Stored data entries
==================================================

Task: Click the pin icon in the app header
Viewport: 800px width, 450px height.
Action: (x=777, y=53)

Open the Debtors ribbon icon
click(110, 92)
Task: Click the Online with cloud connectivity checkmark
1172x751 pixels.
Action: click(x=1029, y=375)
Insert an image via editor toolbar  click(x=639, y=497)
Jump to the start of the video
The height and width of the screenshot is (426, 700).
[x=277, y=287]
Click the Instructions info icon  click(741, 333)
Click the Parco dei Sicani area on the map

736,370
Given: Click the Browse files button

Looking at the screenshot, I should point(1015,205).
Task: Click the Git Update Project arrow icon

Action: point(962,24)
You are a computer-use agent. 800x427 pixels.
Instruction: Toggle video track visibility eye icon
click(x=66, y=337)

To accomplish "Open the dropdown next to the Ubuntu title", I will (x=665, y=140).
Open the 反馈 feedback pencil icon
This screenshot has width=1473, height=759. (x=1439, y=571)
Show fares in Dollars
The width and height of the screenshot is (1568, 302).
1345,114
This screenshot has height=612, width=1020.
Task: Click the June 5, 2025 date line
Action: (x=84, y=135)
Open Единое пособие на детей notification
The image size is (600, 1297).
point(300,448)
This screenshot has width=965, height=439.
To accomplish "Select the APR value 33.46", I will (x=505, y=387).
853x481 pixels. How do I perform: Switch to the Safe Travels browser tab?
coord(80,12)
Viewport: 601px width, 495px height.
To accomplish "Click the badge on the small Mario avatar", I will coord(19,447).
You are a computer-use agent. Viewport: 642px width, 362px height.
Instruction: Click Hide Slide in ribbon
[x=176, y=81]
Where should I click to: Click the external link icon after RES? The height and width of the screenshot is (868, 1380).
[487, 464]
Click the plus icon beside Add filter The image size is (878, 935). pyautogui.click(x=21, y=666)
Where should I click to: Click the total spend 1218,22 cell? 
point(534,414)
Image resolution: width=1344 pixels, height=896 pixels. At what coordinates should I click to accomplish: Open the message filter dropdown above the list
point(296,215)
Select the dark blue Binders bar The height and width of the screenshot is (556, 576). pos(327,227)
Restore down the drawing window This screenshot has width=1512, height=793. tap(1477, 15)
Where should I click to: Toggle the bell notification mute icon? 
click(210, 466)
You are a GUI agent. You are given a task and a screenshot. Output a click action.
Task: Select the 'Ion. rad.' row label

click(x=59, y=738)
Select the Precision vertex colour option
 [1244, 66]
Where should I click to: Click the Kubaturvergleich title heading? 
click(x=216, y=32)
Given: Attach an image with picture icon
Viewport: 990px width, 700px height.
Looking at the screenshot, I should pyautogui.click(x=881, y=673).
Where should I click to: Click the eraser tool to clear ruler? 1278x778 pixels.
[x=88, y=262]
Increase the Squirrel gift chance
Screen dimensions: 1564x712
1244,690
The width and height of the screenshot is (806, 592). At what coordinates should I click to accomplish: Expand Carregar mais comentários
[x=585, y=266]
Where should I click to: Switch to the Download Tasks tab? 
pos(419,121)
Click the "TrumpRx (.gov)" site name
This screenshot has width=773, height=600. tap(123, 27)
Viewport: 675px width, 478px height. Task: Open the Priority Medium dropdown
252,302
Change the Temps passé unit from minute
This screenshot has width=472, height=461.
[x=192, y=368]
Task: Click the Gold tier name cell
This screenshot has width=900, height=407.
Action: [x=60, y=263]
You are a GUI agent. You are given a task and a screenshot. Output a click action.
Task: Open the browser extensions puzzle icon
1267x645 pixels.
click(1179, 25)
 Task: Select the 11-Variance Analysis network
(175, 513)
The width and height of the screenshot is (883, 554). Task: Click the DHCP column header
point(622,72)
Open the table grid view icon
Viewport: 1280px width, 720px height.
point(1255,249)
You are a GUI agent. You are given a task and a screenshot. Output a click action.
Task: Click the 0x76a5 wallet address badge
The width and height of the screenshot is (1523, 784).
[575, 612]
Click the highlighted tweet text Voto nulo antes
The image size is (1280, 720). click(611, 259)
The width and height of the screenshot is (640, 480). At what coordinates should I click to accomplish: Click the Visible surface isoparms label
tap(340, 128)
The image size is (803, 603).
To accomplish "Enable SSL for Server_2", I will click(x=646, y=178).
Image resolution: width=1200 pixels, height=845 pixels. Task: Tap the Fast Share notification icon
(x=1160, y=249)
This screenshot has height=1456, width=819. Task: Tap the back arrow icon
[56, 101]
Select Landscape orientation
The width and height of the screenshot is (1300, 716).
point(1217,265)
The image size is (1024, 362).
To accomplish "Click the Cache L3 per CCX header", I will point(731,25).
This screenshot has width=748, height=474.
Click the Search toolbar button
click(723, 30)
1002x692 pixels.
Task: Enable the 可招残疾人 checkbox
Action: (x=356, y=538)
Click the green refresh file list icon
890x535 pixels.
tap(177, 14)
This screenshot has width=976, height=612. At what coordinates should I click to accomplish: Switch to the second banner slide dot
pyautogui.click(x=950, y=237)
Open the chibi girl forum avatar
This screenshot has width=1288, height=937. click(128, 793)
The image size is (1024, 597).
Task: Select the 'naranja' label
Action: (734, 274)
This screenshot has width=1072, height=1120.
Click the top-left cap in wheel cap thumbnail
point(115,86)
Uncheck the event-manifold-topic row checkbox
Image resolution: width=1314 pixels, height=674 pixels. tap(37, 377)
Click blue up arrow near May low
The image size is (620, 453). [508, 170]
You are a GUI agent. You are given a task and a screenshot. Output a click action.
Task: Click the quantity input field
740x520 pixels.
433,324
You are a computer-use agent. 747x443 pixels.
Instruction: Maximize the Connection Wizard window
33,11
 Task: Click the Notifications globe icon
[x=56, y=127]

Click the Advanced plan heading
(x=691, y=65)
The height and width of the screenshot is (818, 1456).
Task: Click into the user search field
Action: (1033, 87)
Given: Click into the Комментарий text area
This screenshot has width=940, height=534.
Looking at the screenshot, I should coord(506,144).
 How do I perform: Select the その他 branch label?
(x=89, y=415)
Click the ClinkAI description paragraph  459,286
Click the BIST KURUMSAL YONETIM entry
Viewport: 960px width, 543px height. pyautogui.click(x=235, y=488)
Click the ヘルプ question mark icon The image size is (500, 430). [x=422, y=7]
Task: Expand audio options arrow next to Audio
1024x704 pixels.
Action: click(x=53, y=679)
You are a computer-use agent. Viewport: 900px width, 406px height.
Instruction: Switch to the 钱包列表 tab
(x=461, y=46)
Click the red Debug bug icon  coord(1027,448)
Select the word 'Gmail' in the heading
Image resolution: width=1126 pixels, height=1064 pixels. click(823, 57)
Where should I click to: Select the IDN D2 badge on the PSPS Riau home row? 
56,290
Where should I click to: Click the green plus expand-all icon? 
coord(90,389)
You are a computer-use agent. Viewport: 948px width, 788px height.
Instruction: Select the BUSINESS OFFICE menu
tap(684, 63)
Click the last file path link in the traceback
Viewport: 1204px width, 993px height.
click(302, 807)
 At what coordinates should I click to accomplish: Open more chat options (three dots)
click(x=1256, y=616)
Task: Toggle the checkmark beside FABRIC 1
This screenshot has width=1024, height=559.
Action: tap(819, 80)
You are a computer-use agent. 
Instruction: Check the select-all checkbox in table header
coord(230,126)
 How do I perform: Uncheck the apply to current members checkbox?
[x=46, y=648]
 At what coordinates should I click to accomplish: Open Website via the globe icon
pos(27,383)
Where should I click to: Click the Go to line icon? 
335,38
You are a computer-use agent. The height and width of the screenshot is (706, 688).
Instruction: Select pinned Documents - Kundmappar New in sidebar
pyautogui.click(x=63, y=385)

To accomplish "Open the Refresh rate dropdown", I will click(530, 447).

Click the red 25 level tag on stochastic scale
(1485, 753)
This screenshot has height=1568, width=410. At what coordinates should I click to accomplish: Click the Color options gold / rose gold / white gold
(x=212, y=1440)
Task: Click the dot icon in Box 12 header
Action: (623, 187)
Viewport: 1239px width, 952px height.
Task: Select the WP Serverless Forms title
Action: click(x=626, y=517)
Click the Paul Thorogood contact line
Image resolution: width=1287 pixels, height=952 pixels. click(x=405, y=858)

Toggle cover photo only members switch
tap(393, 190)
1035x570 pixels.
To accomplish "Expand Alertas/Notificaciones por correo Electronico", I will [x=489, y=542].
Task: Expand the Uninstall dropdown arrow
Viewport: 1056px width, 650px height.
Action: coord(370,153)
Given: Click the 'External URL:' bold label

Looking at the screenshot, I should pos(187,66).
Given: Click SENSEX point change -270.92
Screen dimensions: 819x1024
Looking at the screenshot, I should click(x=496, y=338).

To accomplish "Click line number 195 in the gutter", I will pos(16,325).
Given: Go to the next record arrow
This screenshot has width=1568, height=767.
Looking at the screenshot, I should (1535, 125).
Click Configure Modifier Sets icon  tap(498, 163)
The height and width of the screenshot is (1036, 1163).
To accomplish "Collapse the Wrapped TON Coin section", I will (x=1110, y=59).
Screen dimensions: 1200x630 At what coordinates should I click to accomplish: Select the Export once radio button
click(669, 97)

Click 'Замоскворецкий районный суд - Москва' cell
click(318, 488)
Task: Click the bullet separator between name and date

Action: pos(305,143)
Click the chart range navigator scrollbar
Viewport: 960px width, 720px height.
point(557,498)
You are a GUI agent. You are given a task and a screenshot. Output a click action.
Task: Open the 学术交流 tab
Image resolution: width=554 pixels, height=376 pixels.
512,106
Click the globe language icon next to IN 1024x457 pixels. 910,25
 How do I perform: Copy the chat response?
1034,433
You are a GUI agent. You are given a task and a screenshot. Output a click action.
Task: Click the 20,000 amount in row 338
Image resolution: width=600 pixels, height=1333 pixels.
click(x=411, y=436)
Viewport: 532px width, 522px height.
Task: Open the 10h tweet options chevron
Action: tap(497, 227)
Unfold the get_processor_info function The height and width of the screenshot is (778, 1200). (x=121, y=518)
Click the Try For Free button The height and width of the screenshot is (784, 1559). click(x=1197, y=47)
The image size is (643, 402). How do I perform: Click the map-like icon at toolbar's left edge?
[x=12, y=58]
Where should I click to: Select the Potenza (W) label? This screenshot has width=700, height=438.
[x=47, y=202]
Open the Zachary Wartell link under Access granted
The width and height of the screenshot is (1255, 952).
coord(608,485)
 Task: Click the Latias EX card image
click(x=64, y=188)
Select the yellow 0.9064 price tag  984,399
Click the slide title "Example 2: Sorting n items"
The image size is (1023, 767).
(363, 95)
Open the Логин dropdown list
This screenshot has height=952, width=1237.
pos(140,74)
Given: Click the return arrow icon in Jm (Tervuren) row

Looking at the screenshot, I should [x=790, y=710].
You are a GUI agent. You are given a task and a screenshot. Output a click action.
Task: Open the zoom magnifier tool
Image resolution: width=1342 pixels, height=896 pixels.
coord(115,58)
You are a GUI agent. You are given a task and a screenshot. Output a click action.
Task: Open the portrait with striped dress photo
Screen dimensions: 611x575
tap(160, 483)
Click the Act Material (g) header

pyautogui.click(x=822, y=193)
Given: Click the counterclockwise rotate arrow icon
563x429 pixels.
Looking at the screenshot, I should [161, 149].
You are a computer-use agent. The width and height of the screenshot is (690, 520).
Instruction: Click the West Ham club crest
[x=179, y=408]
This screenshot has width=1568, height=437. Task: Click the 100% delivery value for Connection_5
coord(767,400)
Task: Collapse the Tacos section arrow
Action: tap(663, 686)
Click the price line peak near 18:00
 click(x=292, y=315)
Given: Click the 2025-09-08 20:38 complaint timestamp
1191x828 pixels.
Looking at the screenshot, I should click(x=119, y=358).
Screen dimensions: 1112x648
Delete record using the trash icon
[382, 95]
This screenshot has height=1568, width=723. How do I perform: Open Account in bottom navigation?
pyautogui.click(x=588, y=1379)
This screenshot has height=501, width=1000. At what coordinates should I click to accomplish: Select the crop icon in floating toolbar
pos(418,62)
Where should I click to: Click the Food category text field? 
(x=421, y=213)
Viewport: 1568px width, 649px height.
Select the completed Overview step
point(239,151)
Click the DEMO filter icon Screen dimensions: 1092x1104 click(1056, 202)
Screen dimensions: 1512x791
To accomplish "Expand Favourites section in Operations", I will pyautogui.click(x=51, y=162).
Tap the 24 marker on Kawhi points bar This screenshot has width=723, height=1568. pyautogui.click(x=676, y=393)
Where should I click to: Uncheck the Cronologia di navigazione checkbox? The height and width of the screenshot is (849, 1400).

==================================================

From the entries, find how many lines contain "next" and give the number alone.

Task result >> 4